We express our gratitude to Professor Shebani Sethi, MD, for her valuable conceptual advice. We also thank the Department of Clinical Research at the University of Basel for their support, particularly Klaus Ehrlich, Head of Monitoring, and the regulatory team, especially Stephanie Spannl, PhD, and the Team Coordination & Project Management, with special thanks to Sina Hansen, PhD. We are grateful to Andrea Wiencierz PhD for her statistical advice. Our thanks also go to the entire hospital kitchen team for their invaluable assistance in planning the ketogenic meal support.

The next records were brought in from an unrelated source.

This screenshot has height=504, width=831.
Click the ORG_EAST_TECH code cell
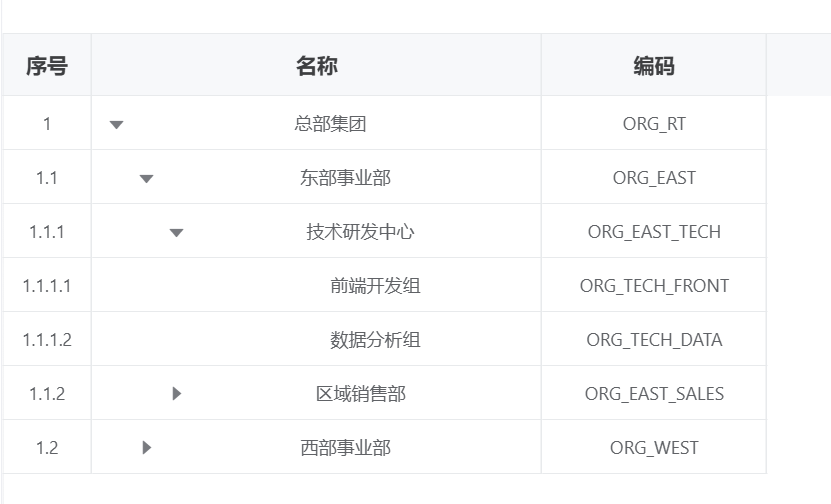click(654, 232)
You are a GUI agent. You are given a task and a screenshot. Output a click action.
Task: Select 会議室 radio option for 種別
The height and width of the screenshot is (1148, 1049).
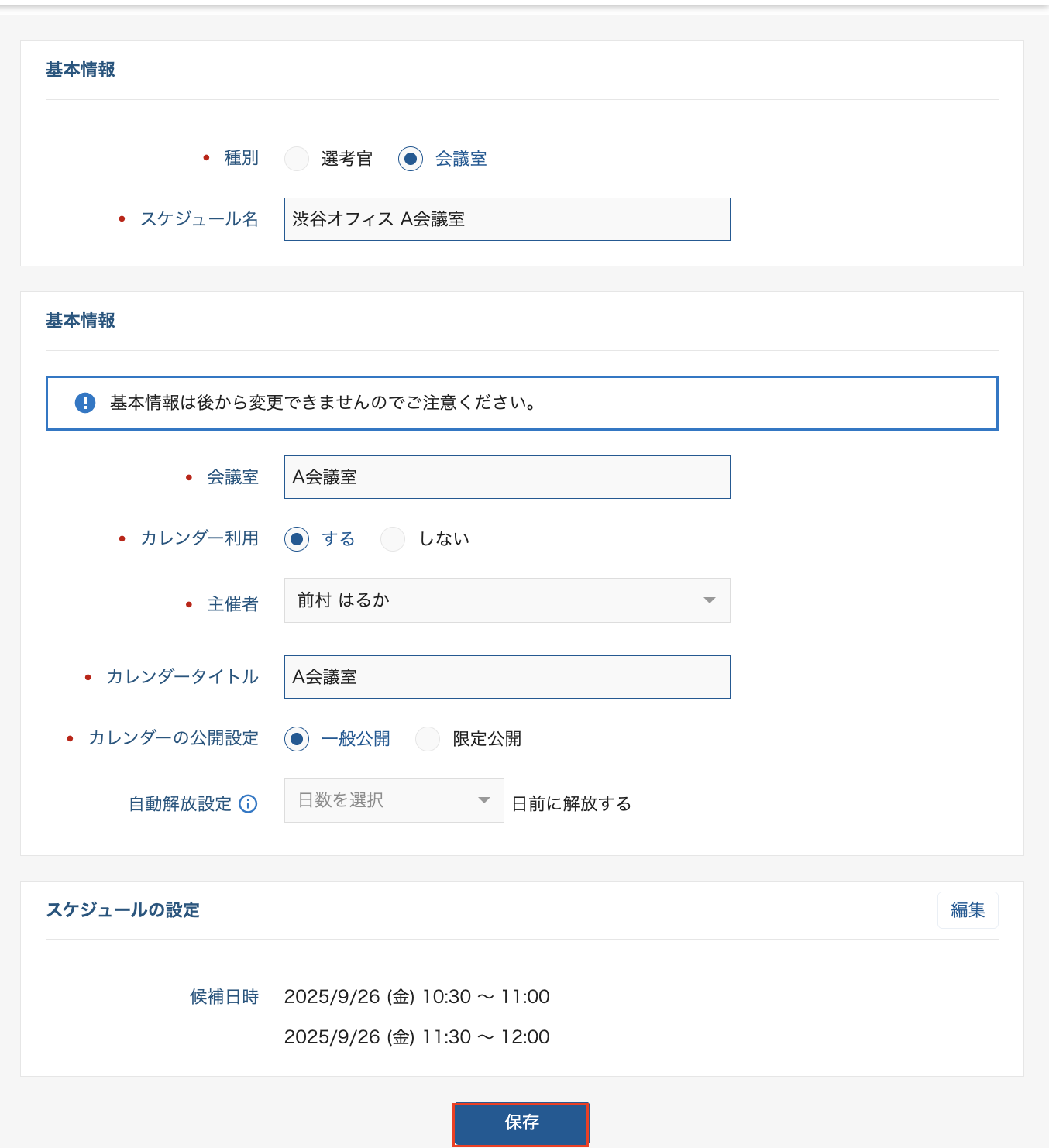click(411, 159)
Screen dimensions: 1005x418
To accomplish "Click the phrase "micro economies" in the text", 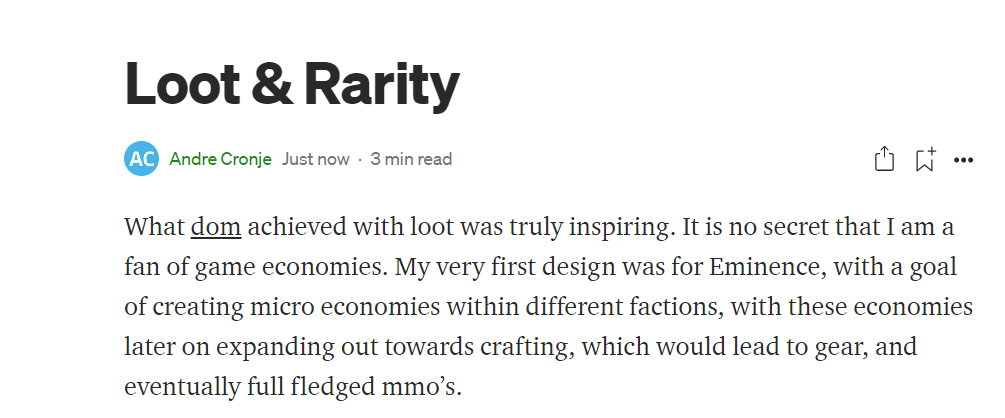I will click(x=345, y=306).
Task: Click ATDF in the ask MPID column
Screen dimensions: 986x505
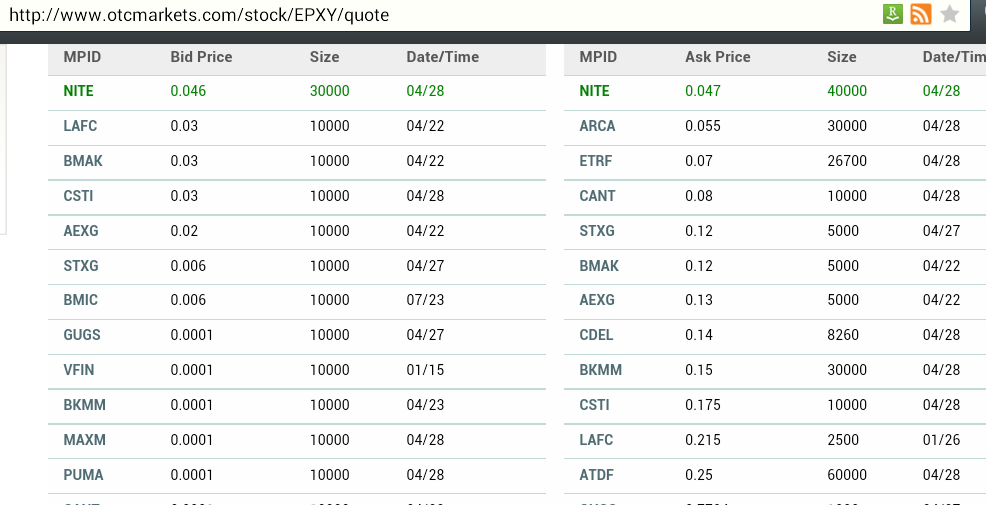Action: [597, 475]
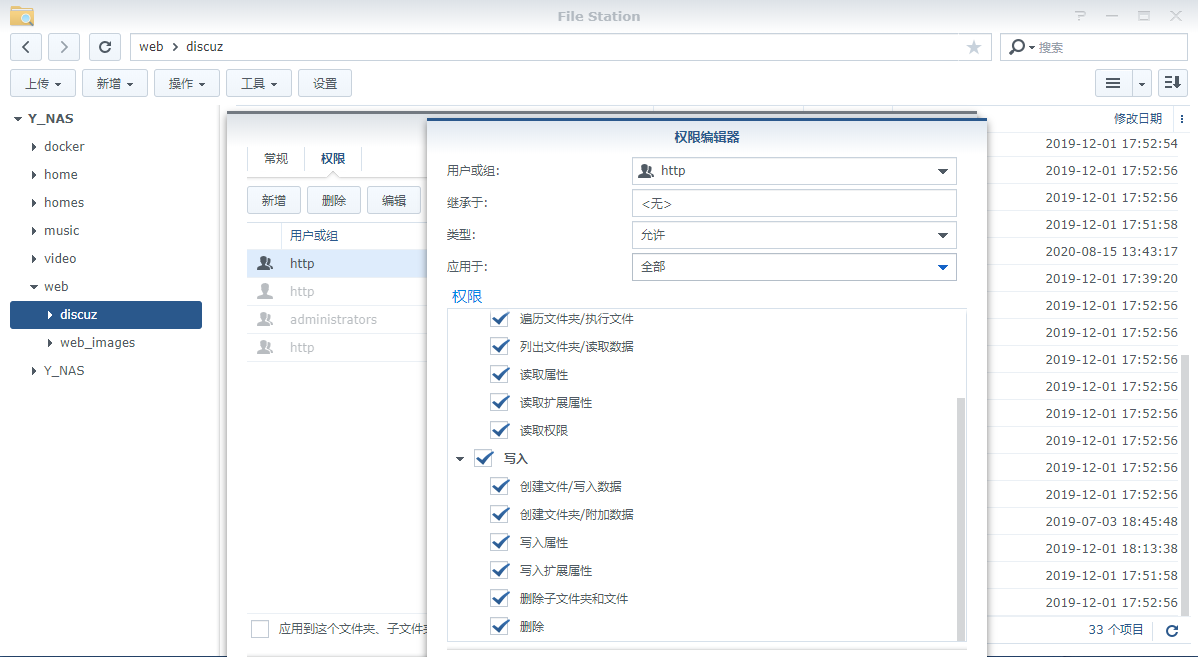Image resolution: width=1198 pixels, height=657 pixels.
Task: Uncheck the 删除子文件夹和文件 permission
Action: click(500, 599)
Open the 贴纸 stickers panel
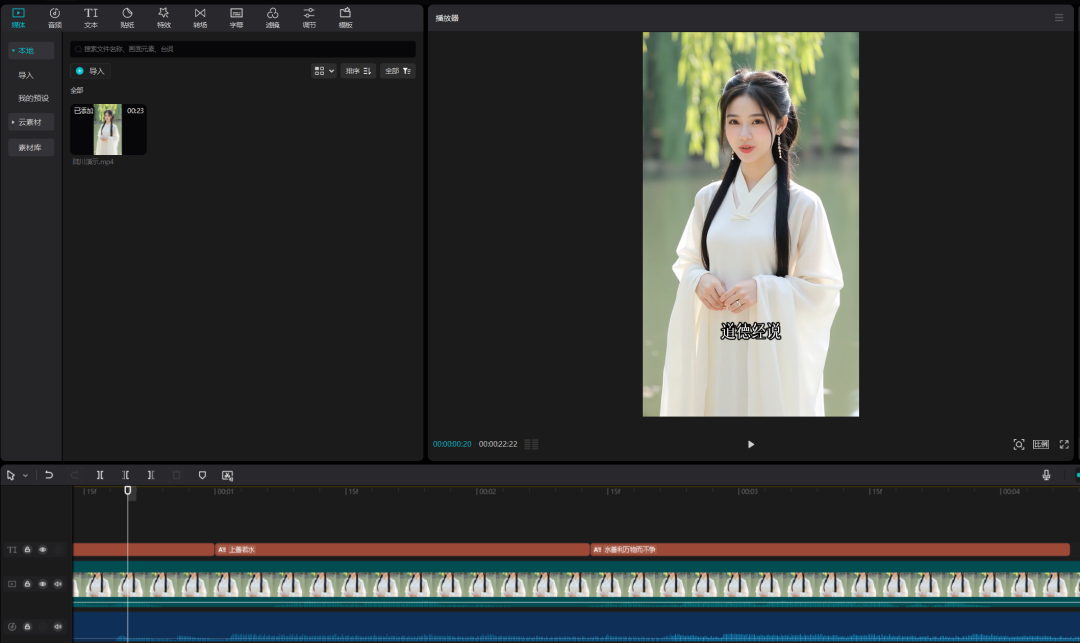 [127, 17]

The study was approved by the Local Ethics Committee (Ethikkommission Nordwest-und Zentralschweiz, EKNZ), under Project ID 2023-01945, and is registered at https://clinicaltrials.gov/with the trial registration number NCT06105762. At the time of submitting this protocol, no participants had been recruited for the study yet. All participants planning to participate in the study will be provided with a participant information sheet and a consent form describing the study and providing sufficient information for participants to make an informed decision about their participation in the study. The formal consent of a participant, using the approved consent form, will be obtained before the participant is submitted to any study procedure.

K.H. is the founder and CEO of flexiMENTE Health and Resilience Coaching. A.L. is the founder of MyKetoBrain. E.M., U.L., and O.S. are partners at Mason & Lanz Metabolic Solutions, while Y.R. serves as a consultant. T.L. is a medical advisor to Mason & Lanz Metabolic Solutions. The authors recognize the importance of adhering to general nutritional guidelines and advocate for dietary modifications only when there is a clear health rationale, supported by professional guidance from experts in dietary counseling and therapy. Authors who practice dietary counseling provide a range of tailored approaches, from standard public health recommendations to therapeutic dietary restrictions – including carbohydrate restriction – when supported by evidence (e.g., for conditions such as obesity or metabolic syndrome). Individual dietary practices vary among the authors and have also changed over time; for instance, some have personally explored both carbohydrate-based vegan diets and animal-based ketogenic diets.

The study is supported by the nonprofit organization Gertrud Thalmann Fonds.

Katarzyna Hongler: conceptualization, data curation, formal analysis, investigation, methodology, project administration, resources, software, validation, visualization, writing – original draft, and writing – review and editing; Astrid Lounici: conceptualization, data curation, investigation, methodology, project administration, resources, software, and writing – review and editing; Erin Maurer, Orsolya Szathmari, Yvonne Reuter, Sandra Nussbaum, Ines Steinborn, Annika Haedrich, Melina Anastasia Mölling, Ulf Wein, Iona Bocek, Luca Hersberger, and Ueli Lanz: project administration and writing – review and editing; Annette B. Brühl and Undine E. Lang: resources and writing – review and editing; Timur Liwinski: conceptualization, funding acquisition, supervision, writing – review and editing, data curation, formal analysis, investigation, methodology, project administration, resources, software, validation, and visualization.

Katarzyna Hongler and Astrid Lounici share first authorship.Undine E. Lang and Timur Liwinski share last authorship.

Next-generation sequencing data and analysis code will be made publicly available. The clinical data supporting the findings of this study will not be made publicly available, as they contain information that could potentially compromise the privacy of research participants. However, these data can be made available upon reasonable request from the corresponding author (T.L.).